Biochemical Investigation and Engineering of a Tardigrade X Family DNA Polymerase for Template-Independent DNA Synthesis

The X family of DNA polymerases (PolXs) includes the well-studied mammalian polymerases Polβ, Polλ, Polμ, and terminal deoxynucleotidyl transferase (TdT). The template-independent DNA polymerase activity of TdT has been harnessed for applications in enzymatic de novo DNA synthesis, offering a strategy to overcome the limitations of traditional phosphoramidite-based DNA synthesis methods. Close homologues of the mammalian PolXs are present in other vertebrates, while invertebrate PolXs remain unexplored. In this study, we characterize an invertebrate PolX from the extremotolerant tardigrade Ramazzottius varieornatus (RvPolX), and demonstrate that it possesses modest template-independent DNA polymerase activity, despite limited homology to mammalian PolXs (21% sequence identity with TdT).

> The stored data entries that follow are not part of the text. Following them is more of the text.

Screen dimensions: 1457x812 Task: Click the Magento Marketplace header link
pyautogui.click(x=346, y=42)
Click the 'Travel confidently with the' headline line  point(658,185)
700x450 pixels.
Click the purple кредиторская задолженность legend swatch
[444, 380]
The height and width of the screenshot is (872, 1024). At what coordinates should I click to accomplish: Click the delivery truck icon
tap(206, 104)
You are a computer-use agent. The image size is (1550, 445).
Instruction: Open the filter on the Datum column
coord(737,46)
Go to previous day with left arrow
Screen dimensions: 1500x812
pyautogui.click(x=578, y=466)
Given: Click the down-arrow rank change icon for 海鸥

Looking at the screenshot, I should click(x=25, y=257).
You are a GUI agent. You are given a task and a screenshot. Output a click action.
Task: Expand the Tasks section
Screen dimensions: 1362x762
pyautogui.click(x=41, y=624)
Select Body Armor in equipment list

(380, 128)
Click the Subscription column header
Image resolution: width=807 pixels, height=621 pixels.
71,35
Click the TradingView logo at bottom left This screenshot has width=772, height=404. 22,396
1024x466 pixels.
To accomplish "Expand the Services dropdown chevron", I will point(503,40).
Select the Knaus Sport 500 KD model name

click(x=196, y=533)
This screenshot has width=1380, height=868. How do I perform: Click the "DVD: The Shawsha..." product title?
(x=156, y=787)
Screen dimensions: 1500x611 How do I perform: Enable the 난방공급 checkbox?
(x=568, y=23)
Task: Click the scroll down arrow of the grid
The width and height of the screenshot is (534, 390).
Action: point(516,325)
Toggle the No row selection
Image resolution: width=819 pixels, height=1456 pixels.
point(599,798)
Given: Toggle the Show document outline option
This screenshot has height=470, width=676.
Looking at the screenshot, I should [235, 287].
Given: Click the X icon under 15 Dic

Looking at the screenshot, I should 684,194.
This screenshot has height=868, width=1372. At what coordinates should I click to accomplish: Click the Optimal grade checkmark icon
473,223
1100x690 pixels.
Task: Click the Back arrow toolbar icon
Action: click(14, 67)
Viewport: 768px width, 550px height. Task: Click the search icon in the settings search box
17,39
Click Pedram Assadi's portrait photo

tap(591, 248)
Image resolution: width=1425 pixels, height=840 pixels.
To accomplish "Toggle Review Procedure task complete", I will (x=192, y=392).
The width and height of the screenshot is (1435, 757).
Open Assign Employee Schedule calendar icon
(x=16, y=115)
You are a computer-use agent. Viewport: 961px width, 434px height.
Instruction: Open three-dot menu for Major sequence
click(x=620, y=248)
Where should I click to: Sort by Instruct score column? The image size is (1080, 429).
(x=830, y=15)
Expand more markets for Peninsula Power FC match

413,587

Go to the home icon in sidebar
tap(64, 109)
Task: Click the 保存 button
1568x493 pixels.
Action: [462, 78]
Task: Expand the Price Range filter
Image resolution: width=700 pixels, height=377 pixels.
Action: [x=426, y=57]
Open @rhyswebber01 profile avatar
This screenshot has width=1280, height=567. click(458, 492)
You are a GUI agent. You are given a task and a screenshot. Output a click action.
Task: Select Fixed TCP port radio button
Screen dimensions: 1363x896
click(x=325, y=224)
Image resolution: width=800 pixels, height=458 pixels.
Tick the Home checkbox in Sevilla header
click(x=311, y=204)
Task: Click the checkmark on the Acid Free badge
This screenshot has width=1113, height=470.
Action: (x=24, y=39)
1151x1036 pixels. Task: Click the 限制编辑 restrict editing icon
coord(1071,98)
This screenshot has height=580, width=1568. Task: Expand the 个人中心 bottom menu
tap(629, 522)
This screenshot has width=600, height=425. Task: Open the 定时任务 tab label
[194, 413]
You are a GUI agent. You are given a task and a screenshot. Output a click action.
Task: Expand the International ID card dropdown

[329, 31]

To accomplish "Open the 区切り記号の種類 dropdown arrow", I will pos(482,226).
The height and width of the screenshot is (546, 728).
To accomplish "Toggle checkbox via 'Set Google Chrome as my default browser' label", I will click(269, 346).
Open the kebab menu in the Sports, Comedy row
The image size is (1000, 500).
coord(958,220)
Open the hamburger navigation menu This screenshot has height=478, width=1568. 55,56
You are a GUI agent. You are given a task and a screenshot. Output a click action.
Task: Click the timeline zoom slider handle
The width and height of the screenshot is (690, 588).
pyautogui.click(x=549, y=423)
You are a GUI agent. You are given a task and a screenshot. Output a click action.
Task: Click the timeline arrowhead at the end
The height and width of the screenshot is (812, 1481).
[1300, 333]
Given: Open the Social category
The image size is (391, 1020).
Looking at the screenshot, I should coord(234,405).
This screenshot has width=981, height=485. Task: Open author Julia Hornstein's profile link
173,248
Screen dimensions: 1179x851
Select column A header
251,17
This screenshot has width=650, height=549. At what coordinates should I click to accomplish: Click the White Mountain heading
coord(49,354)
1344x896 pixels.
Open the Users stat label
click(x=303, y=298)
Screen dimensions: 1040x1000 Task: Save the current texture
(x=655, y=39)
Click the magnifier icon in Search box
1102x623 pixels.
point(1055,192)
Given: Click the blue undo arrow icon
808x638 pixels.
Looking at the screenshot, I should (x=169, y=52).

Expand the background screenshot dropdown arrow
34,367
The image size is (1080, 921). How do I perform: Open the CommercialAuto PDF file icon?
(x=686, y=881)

Through a combination of structural modeling, targeted mutagenesis of active site residues, and high-throughput screening under stringent high salt conditions, we identified a synergistic combination of two mutations (G513A and R522I) that led to a significant increase in activity for the incorporation of all four nucleotides, particularly dATP (∼35-fold), yielding a salt-tolerant polymerase with overall higher activity and substrate promiscuity. Under high salt conditions, the engineered RvPolX displays an activity comparable to TdT and a nucleotide selectivity complementary to TdT. As a template-independent polymerase with a low homology to TdT, RvPolX provides an alternative scaffold for further engineering in various biotechnological applications.